From Lady Day 1776, when the baby would have been barely crawling, the Turners ceased to pay poor rates in Maiden Lane. This has been taken to suggest that they had moved out of the parish, but it is equally possible that they remained where they were and the rate was paid by their landlord. William Turner's name reappears in the Maiden Lane poor-rate register on Lady Day 1795, where he is listed as living on the north side of the lane, at number 26, directly opposite his former address. We know from other sources that by 1795 the family had been living on Maiden Lane for at least five years, and at number 26 for at least four, without having been listed in the poor-rate books. This narrows down their putative absence from Maiden Lane to between September 1778 and April 1790. There is also circumstantial evidence, below, that the family was already living at 26 Maiden Lane by 1782 or 1783, so there are no firm grounds to suggest that the Turners ever left.
William Turner could never have been short of customers if he was any good at cutting and dressing hair. Periwigs, the full-bottomed wigs whose tails flowed over the shoulders of the rich and noble in the early eighteenth century, had long gone out of fashion. Hogarth's satirical engraving The Five Orders of Periwigs (1761) had signaled the killing off of the full-bottomed wig by making it and its wearers into a laughingstock. Although the first layer of Hogarth's joke likens the periwigs to architectural orders, his visual subtext compares them to unarousable genitalia. In their place a fashion for smaller wigs and natural men's hairstyles developed.

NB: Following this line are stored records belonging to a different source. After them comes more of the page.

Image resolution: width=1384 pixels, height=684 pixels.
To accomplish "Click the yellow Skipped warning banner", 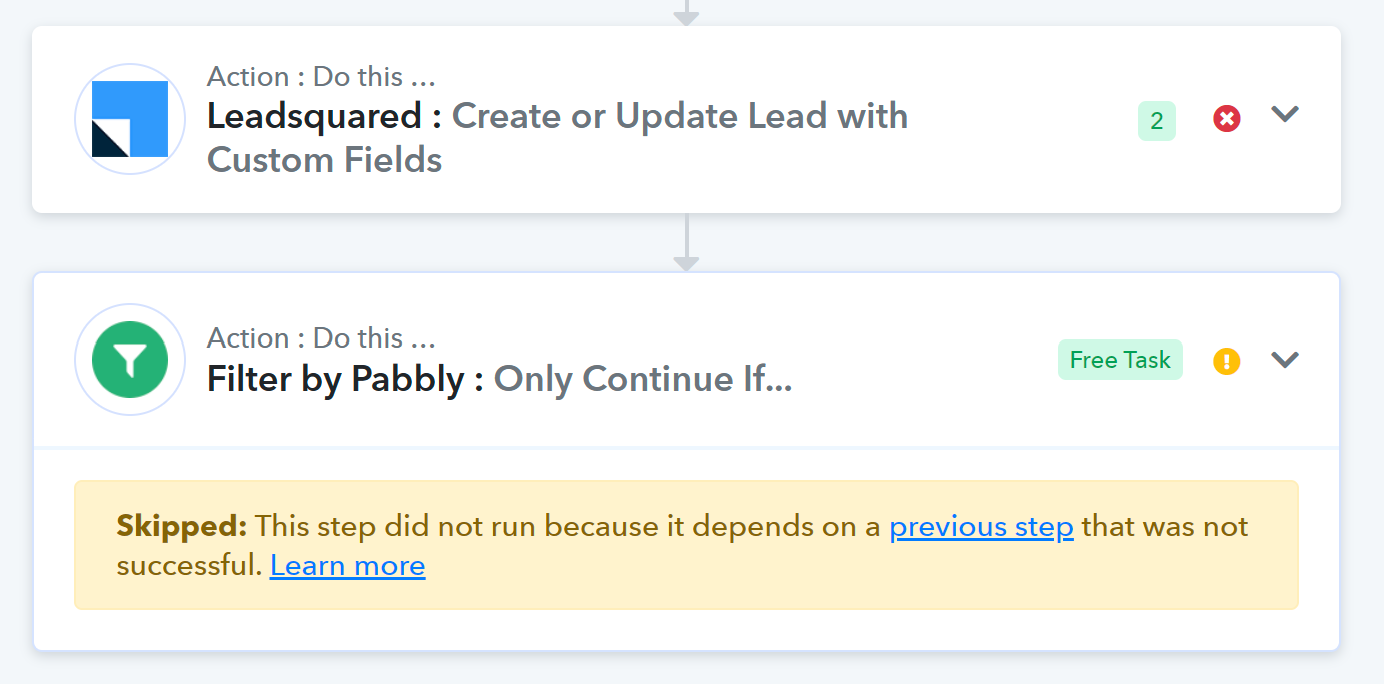I will pos(686,545).
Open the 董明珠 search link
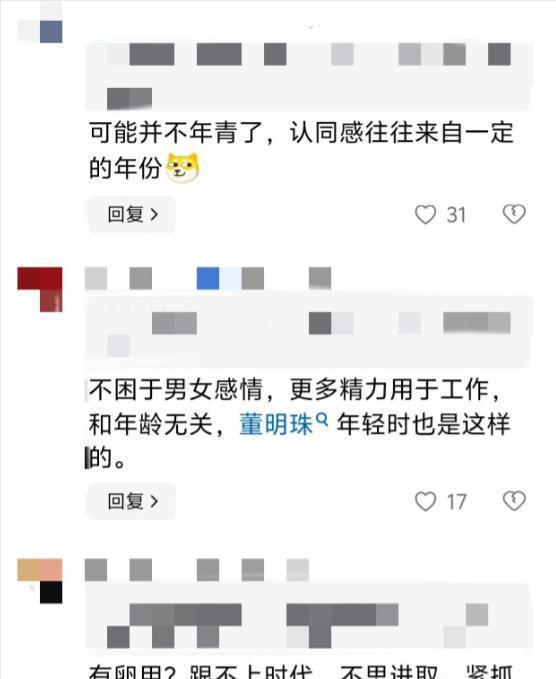The width and height of the screenshot is (556, 679). click(276, 424)
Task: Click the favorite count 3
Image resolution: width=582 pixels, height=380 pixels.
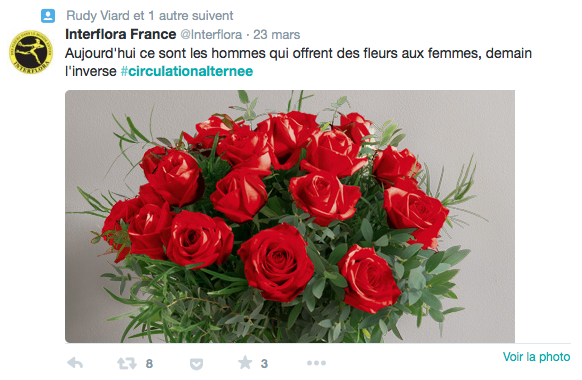Action: (264, 364)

In Richard Brinsley Sheridan's The Rivals, first performed in 1775, Fag, the elegant servant, advised strongly against his master's wearing a wig. "None of the London whips of any degree of ton wear wigs now," he said.

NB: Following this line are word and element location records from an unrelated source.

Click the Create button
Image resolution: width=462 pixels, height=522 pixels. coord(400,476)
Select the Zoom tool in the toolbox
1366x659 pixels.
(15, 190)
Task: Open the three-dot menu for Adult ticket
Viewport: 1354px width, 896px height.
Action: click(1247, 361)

The return to natural hair among men and the fashionable loathing of the hairy chin must have brought plenty of work for William Turner. Barbers shaved their customers, trimmed and curled their hair and wigs, and sold perfumes and wig powder. William Turner may also have been a puller of teeth and a low-grade surgeon, for the trades went together. Serving leaders of fashion in London's center of artistic gathering and display, law giving, and gossip, his customers included a heavy proportion of artists, theatrical people, and men of influence and connection.

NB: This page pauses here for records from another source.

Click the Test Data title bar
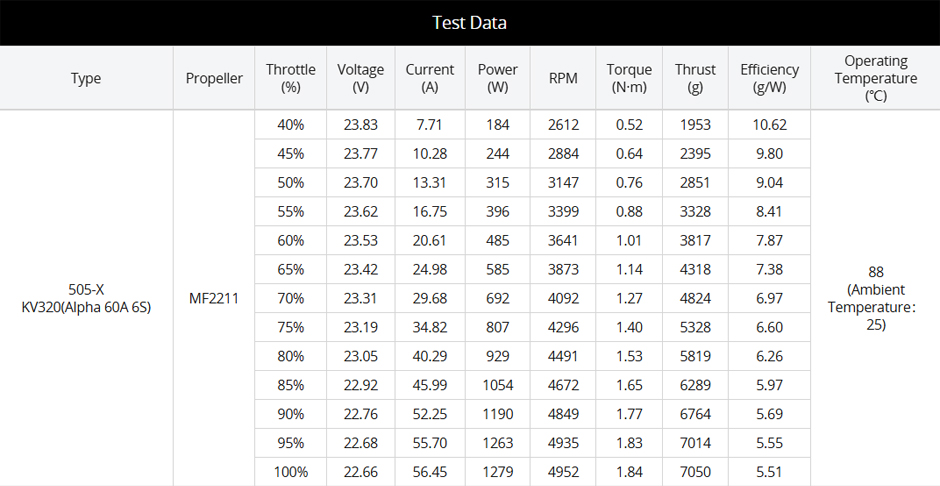Image resolution: width=940 pixels, height=486 pixels. pos(469,22)
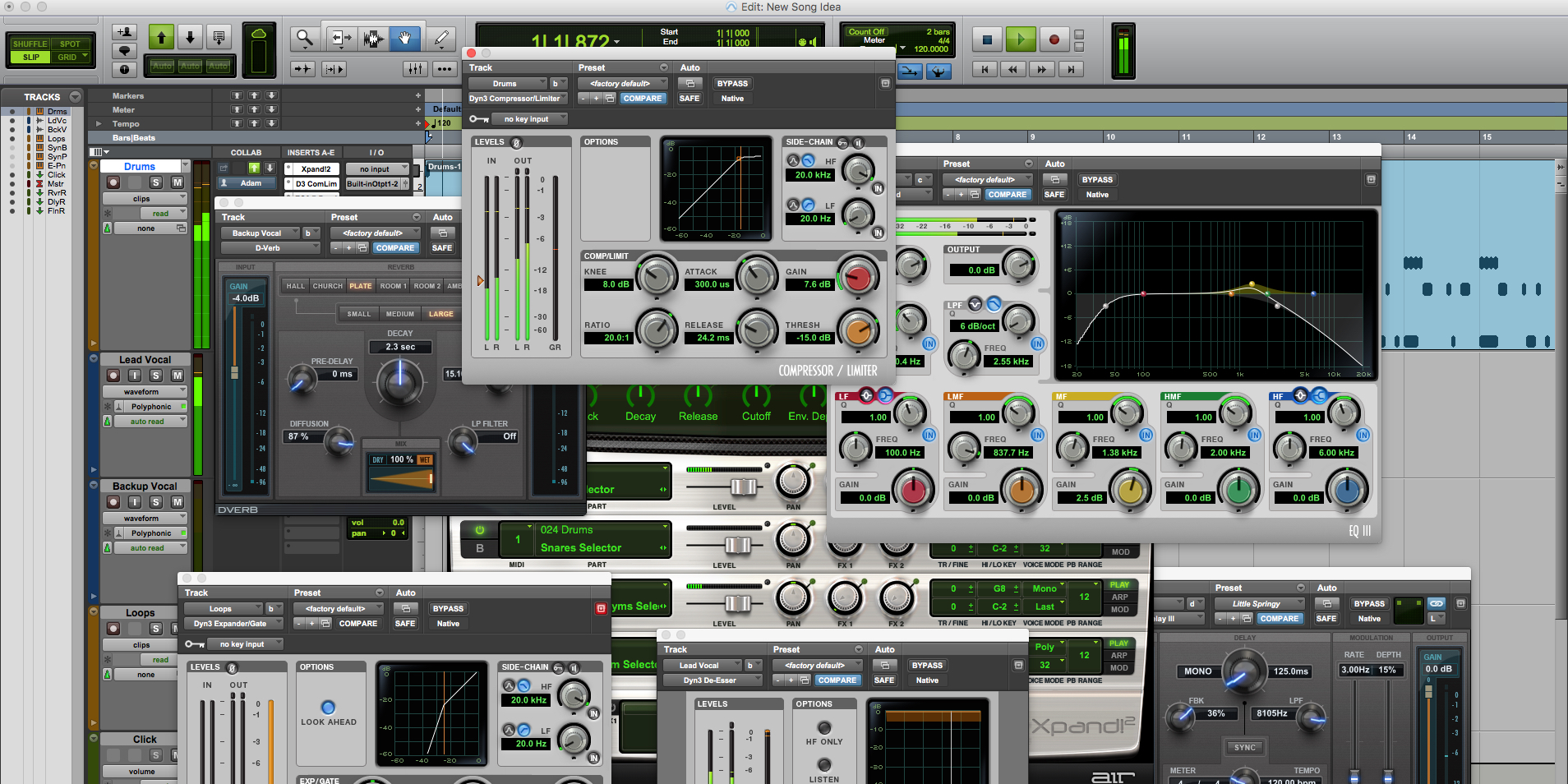This screenshot has height=784, width=1568.
Task: Select the PLATE reverb type in D-Verb
Action: [x=360, y=285]
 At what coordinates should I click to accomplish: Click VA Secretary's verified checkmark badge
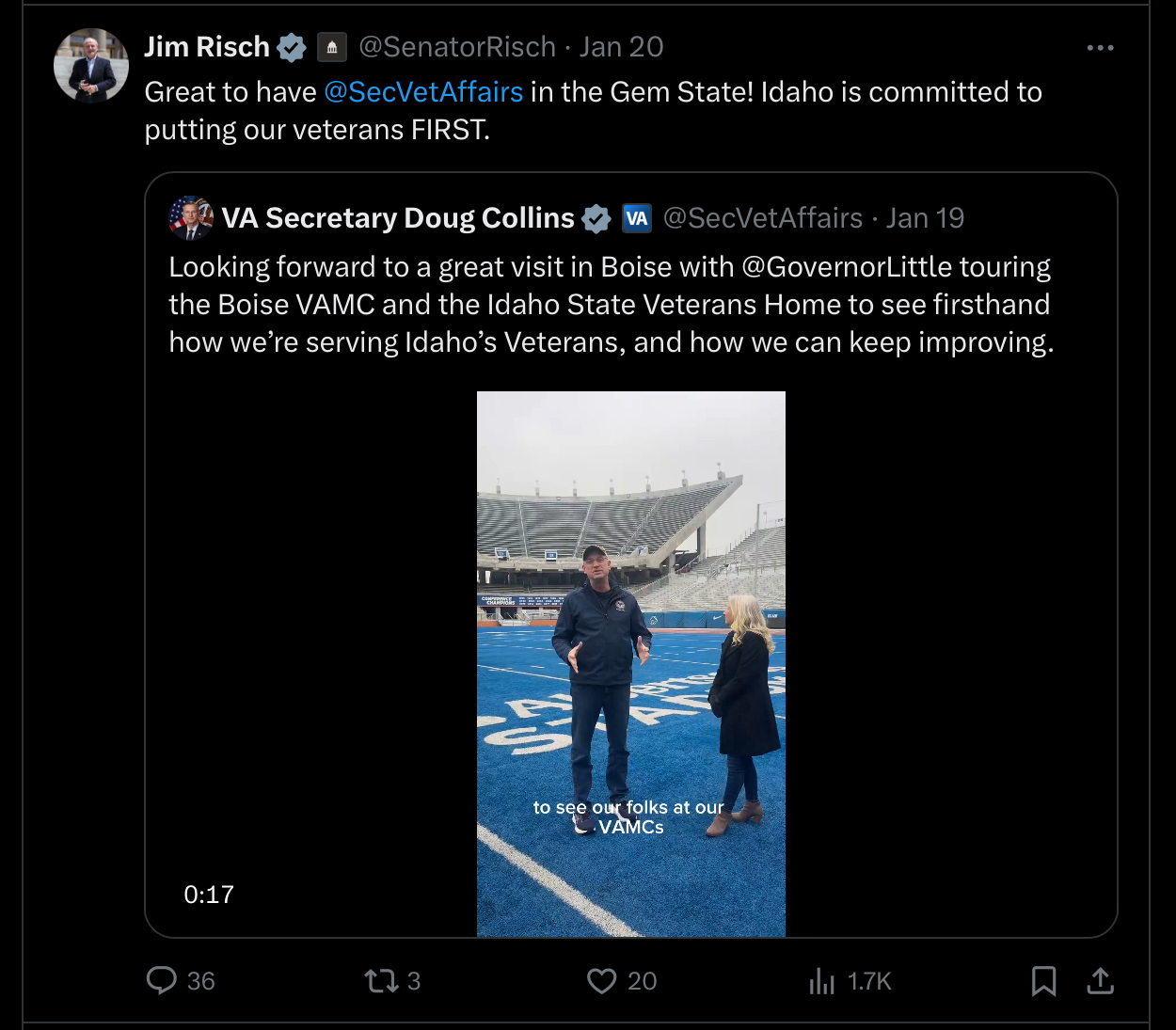coord(596,219)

Hairdressing was, when J.M.W. Turner was a boy, an item for news and jokey chitchat. New hair fashions brought an influx of foreign hairdressers to London. The Times reported in January 1785: "The friseurs of Paris are pouring in daily; a post coach, with six inside, and ten outside, arrived at Charing Cross a few days ago-without luggage." The trade supplied its most plentiful by-product to a fringe of the art world. Exhibiting both at the Society of Artists and at the Free Society of Artists in the 1770s, regularly enough to make it a significant activity, were a dozen people who made embroideries and pictures out of hair and called themselves "workers in hair." Mary Lane, for example, exhibited thirty various works in hair, including landscapes after Wenzel Hollar and Claude Lorrain, at the Society of Artists from 1770 to 1777. Other practitioners were Mr. Nodder of Panton Street, Mrs. Putland, John Turmeau, and the industrious Passavant family.